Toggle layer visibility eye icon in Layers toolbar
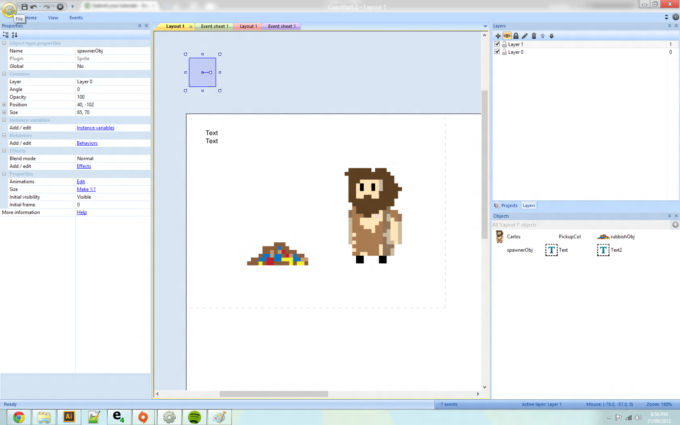The image size is (680, 425). click(507, 36)
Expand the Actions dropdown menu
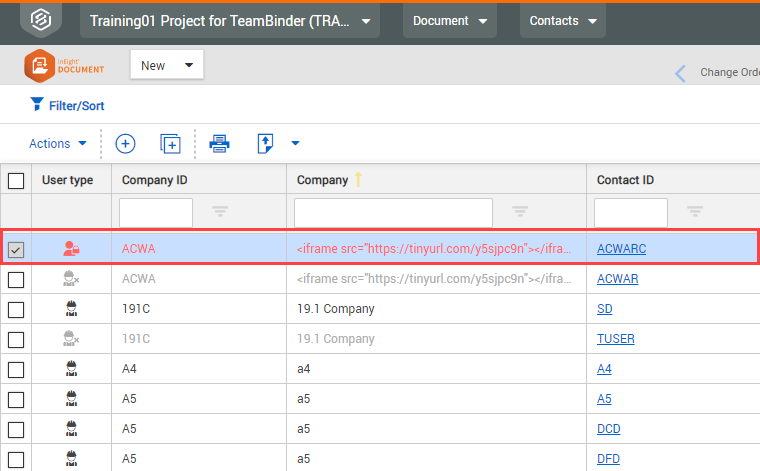 (x=58, y=144)
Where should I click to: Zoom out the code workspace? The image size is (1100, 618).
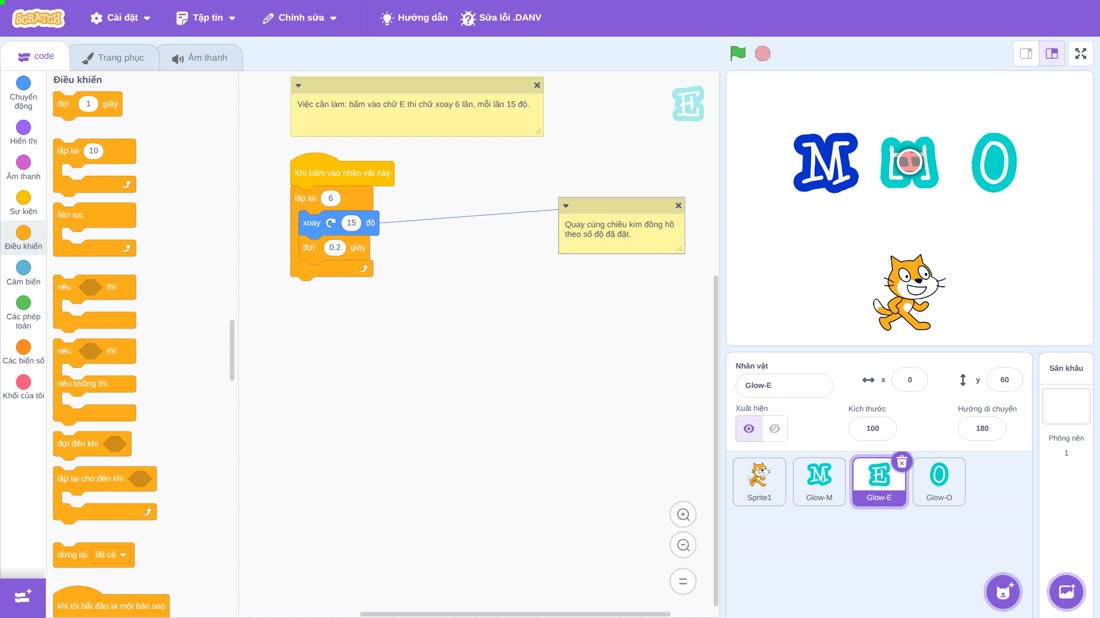click(683, 545)
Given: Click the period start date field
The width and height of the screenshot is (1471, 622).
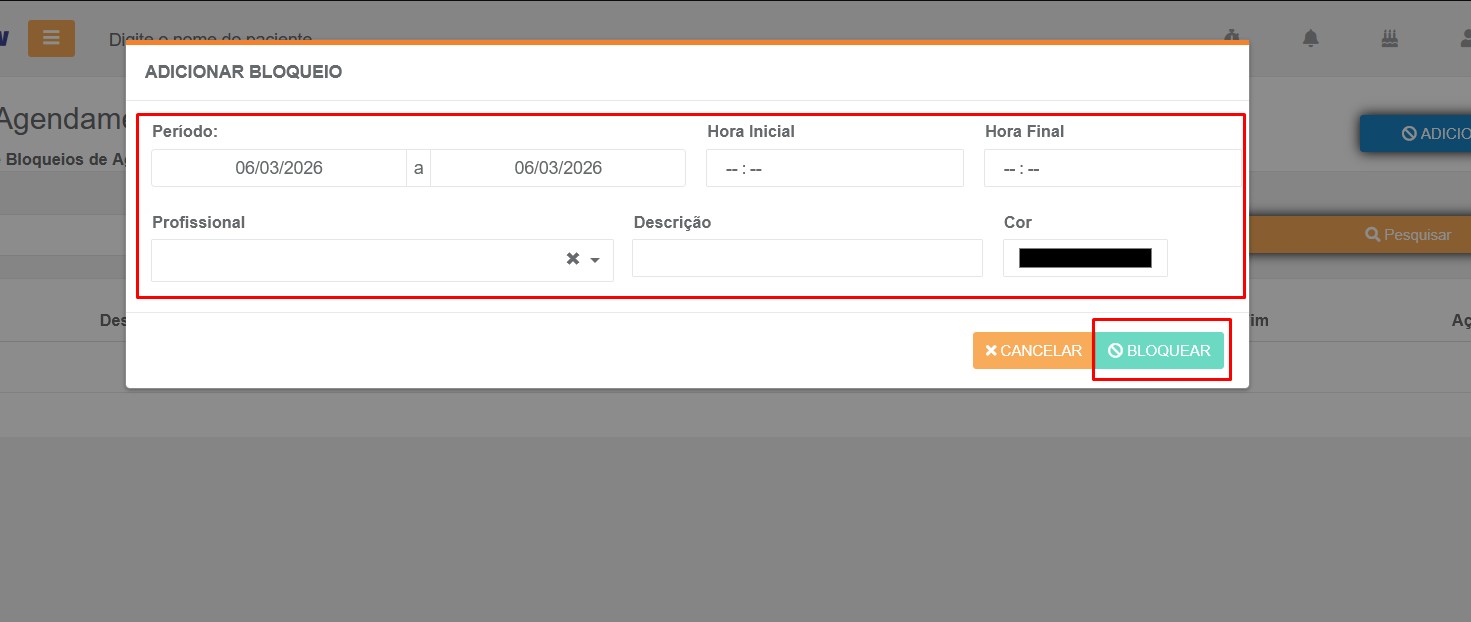Looking at the screenshot, I should click(278, 168).
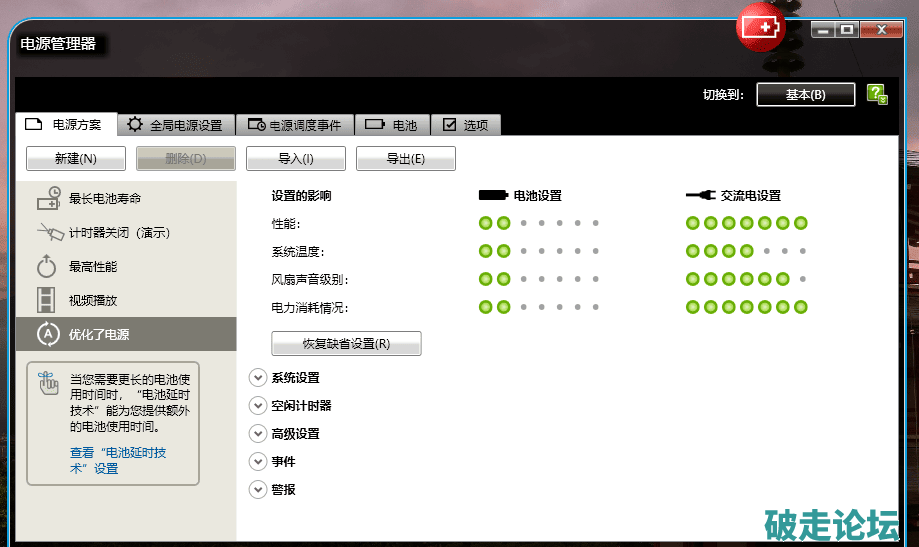Click the 基本(B) switch mode button
919x547 pixels.
805,95
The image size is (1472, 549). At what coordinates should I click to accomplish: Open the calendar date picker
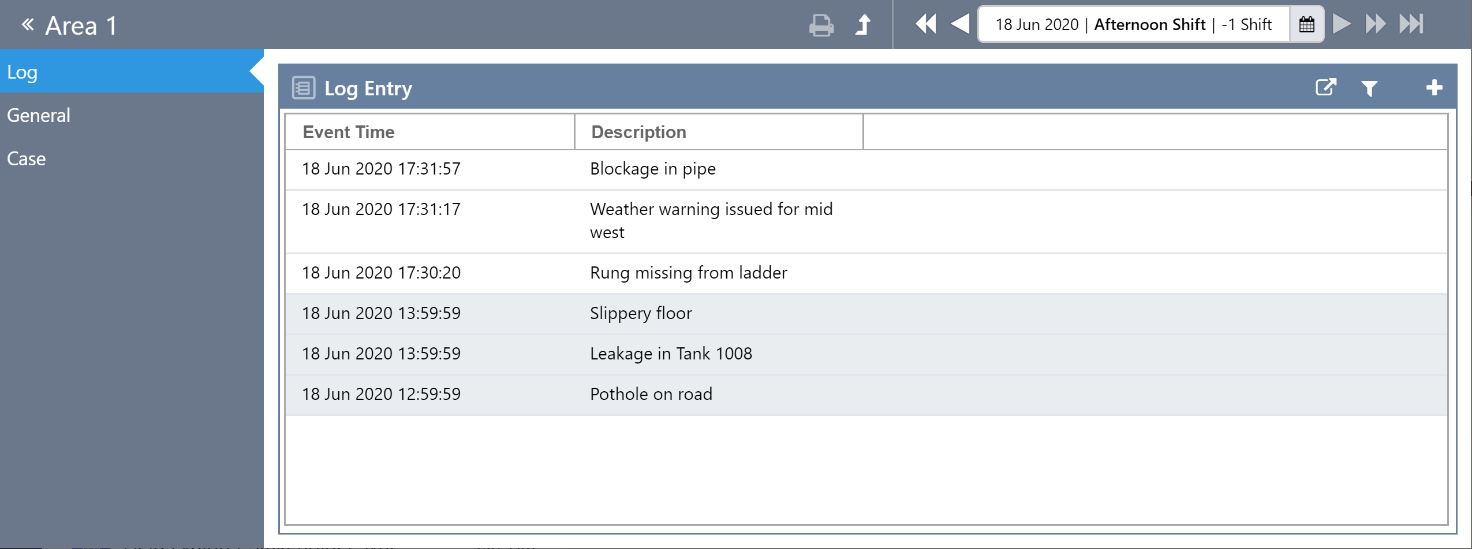tap(1306, 25)
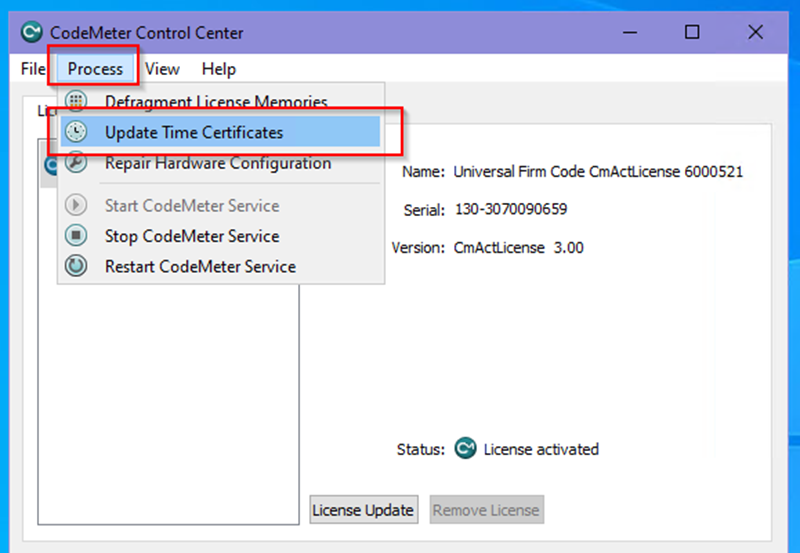Screen dimensions: 800x553
Task: Open the File menu
Action: [x=33, y=69]
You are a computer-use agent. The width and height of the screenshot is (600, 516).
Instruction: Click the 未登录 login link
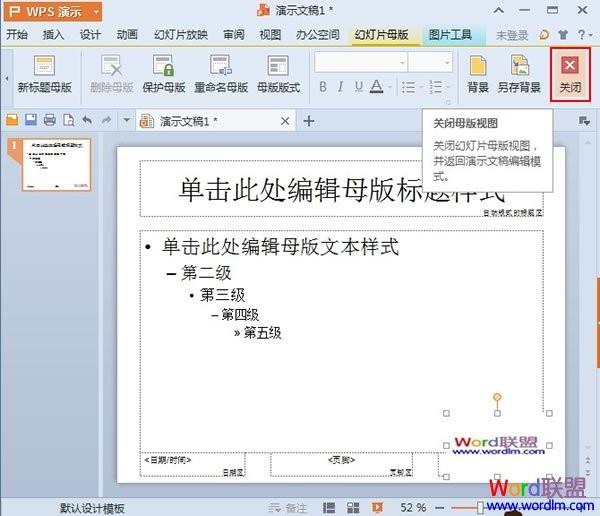pos(512,35)
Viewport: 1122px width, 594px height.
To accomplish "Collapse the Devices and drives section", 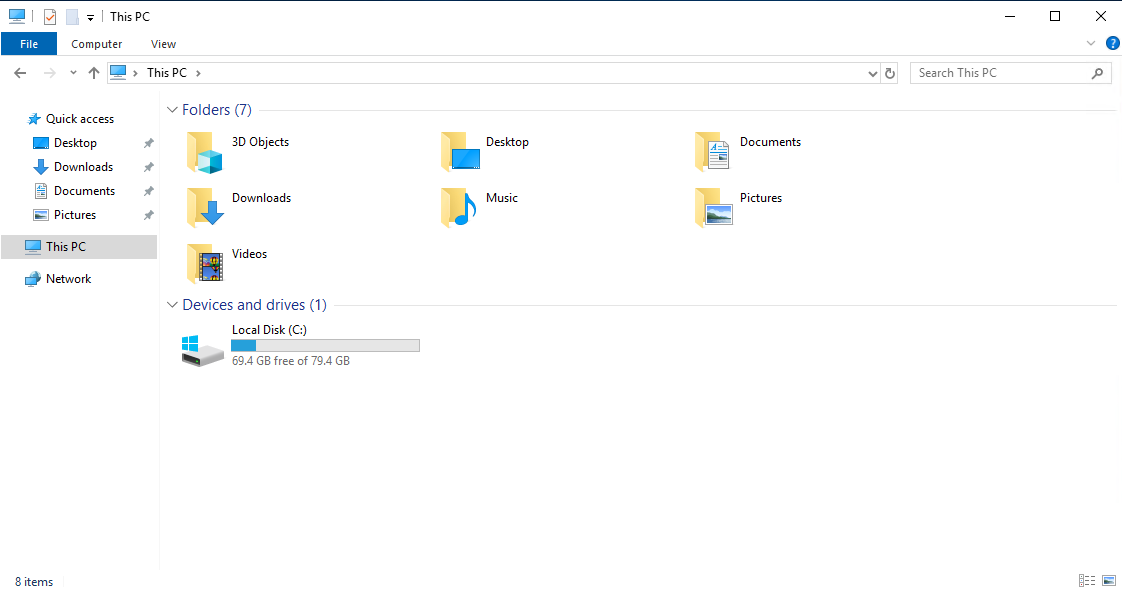I will point(172,305).
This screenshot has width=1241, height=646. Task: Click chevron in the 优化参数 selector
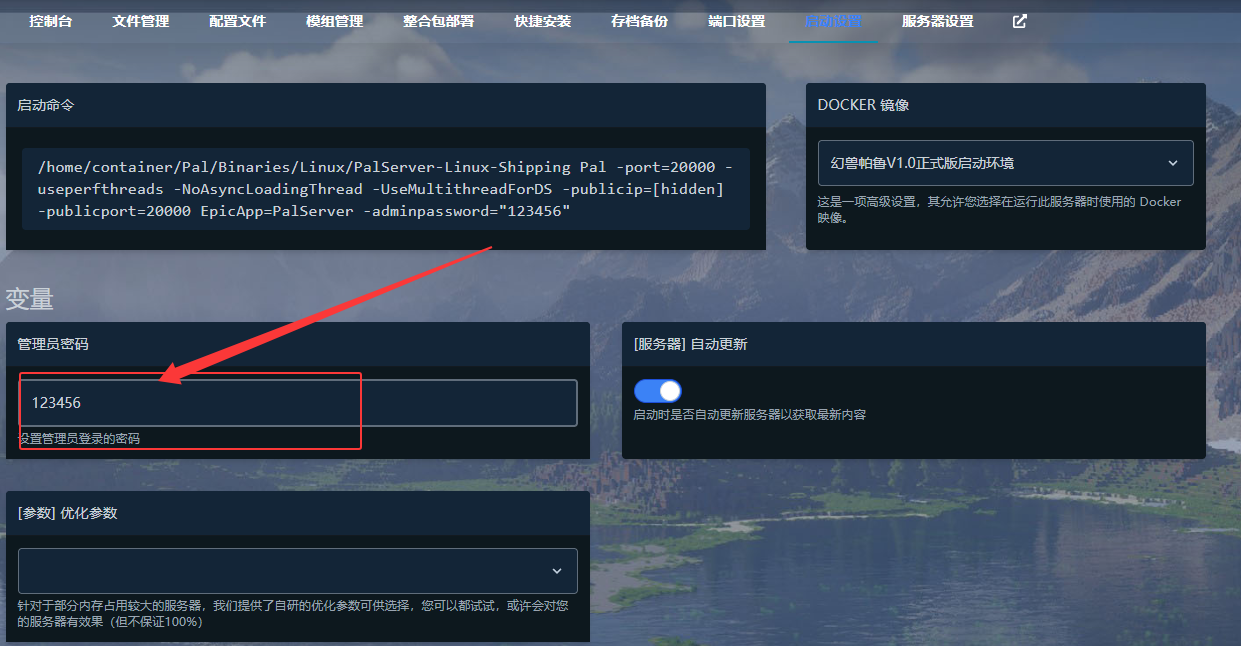[557, 571]
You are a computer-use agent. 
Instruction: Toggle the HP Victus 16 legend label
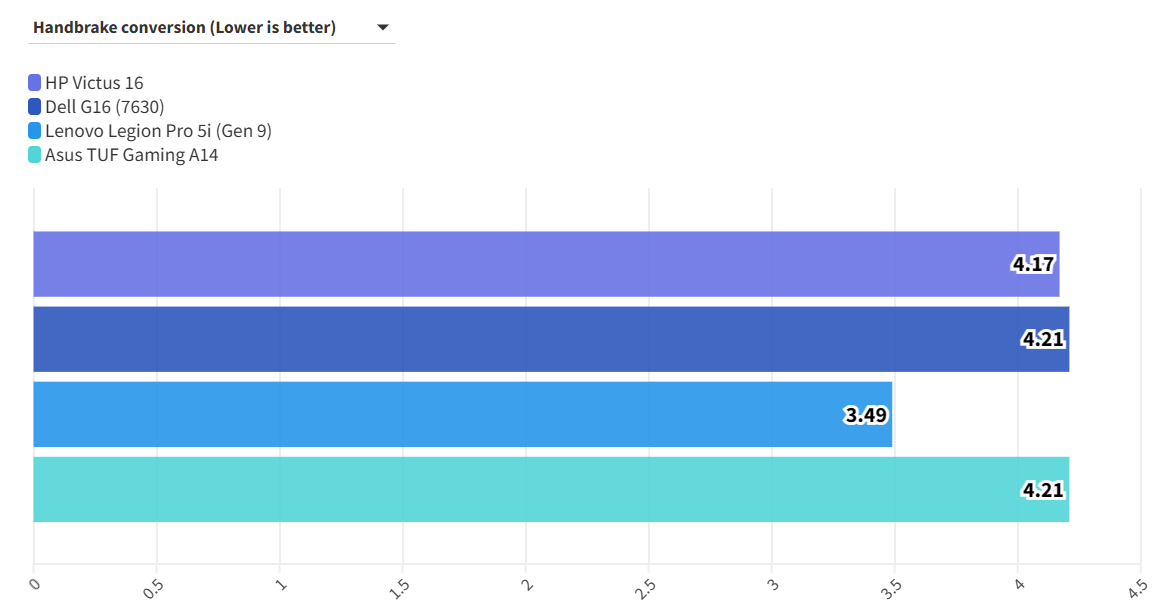point(94,83)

■ WORK INSTRUCTIONS:
Find the string "agent" in the records, then copy each line where it occurs.

■ WRITTEN SOLUTION:
You are a computer-use agent. The width and height of the screenshot is (600, 516).
You are a computer-use agent. 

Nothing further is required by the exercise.